#### Problem requirements
Print the part of the Steppenwolf post between "Steppenwolf: For Madmen" and "been written today.", inclusive, word for word.

#### Text segment
Showing posts with label Madness. Show all posts
Showing posts with label Madness. Show all posts

Monday, February 7, 2011

Steppenwolf: For Madmen Only


Clearly I am mad. Even after reading the warning, I entered Herman Hesse's magic theater. The one for madmen only. I can certainly tell you, it is not for everyone.

In 1929 Herman Hesse (author of Siddhartha) published a book called Steppenwolf, or the Wolf of the Steppes (a German word for grasslands, savannas or a shrubland). The Steppenwolf is a person born with two natures, that of a man and that of a wolf. But one could easily read this novel and see the wolf personality as that voice of guilt we all hear, all too often in our minds.

Hesse has been quoted as saying that people didn't understand the novel. Many find it depressing and hopeless, when in fact it is the opposite. It is simply amazing that this was first published in 1929, a book with numerous references to sex (all kinds) and even drugs. It could have very well have been written today.

The following is a list of quotes taken from this novel. I could write an essay on each and everyone, but instead, I will simply let the quotes speak for themselves. If you intend on reading the book, I wouldn't go any further as these quotes may spoil the experience for you.

I would remind you once again, however, that this is for madmen only. Not for everybody.

(all page references are for the 1990 Owl Book edition)

From the LANDLORD’S SON:

“I suspected that the man was ailing, ailing in the spirit in some way, or in his temperament or character, and I shrank from him with the instinct of the healthy. This shrinking was in course of time replaced by a sympathy inspired by pity for one who had suffered so long and deeply, and whose loneliness and inward death I witnessed. In course of time I was more and more conscious, too, that this affliction was not due to any defects of nature, but rather to a profusion of gifts and powers which had not attained to harmony. I saw that [he] was a genius of suffering and that in the meaning of many sayings of Nietzshce he had created within himself with positive genius a boundless and frightful capacity for pain. I saw the same time that the root of his pessimism was not world-contempt but self-contempt; for however mercilessly he might annihilate institutions and persons in his talk he never spared himself. It was always at himself first and foremost that he aimed the shaft, himself first and foremost whom he hated and despised.”

#### Source material
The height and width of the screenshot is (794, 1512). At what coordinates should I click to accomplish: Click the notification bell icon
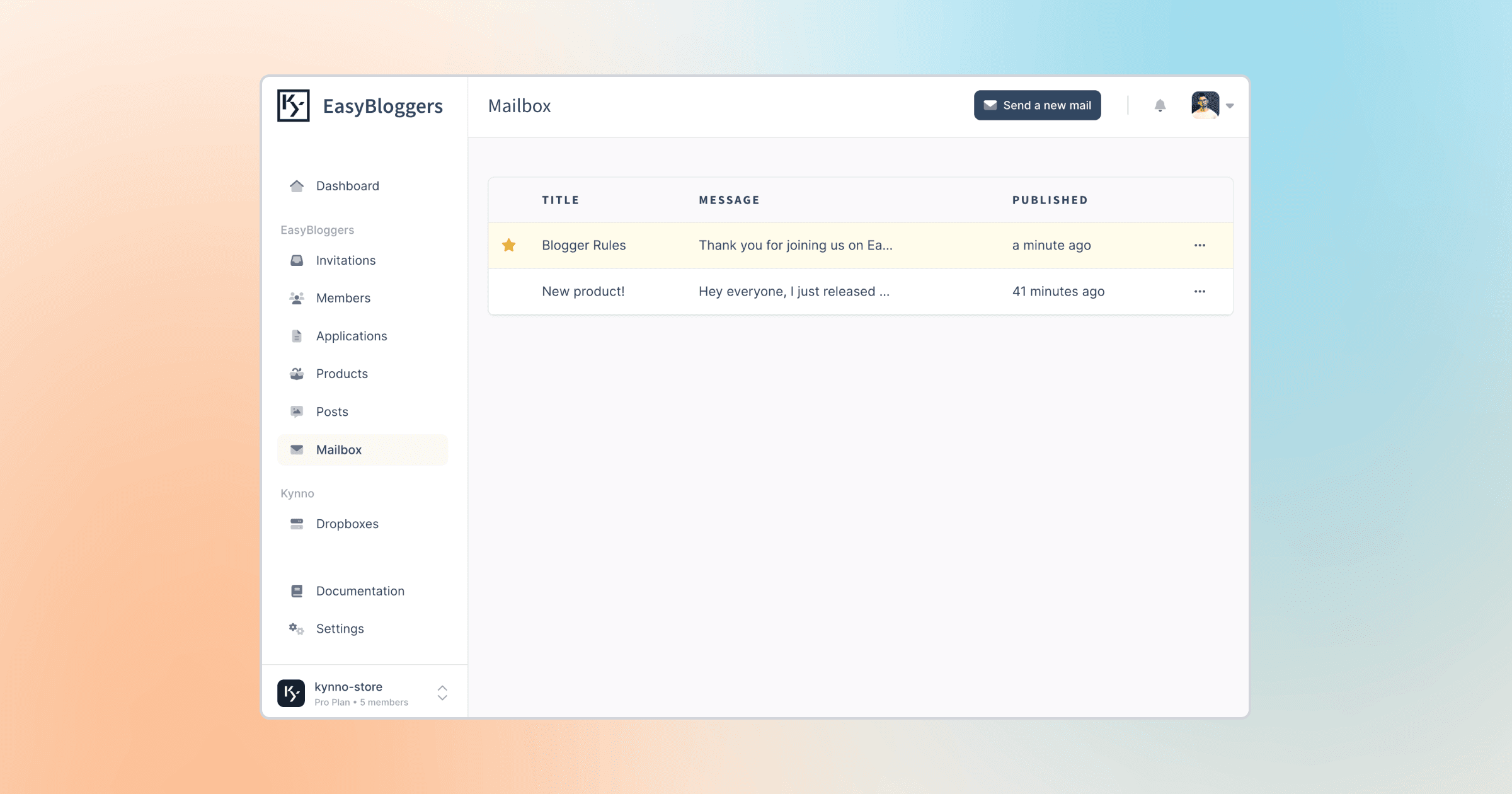pos(1160,105)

#### Written response
Steppenwolf: For Madmen Only


Clearly I am mad. Even after reading the warning, I entered Herman Hesse's magic theater. The one for madmen only. I can certainly tell you, it is not for everyone.

In 1929 Herman Hesse (author of Siddhartha) published a book called Steppenwolf, or the Wolf of the Steppes (a German word for grasslands, savannas or a shrubland). The Steppenwolf is a person born with two natures, that of a man and that of a wolf. But one could easily read this novel and see the wolf personality as that voice of guilt we all hear, all too often in our minds.

Hesse has been quoted as saying that people didn't understand the novel. Many find it depressing and hopeless, when in fact it is the opposite. It is simply amazing that this was first published in 1929, a book with numerous references to sex (all kinds) and even drugs. It could have very well have been written today.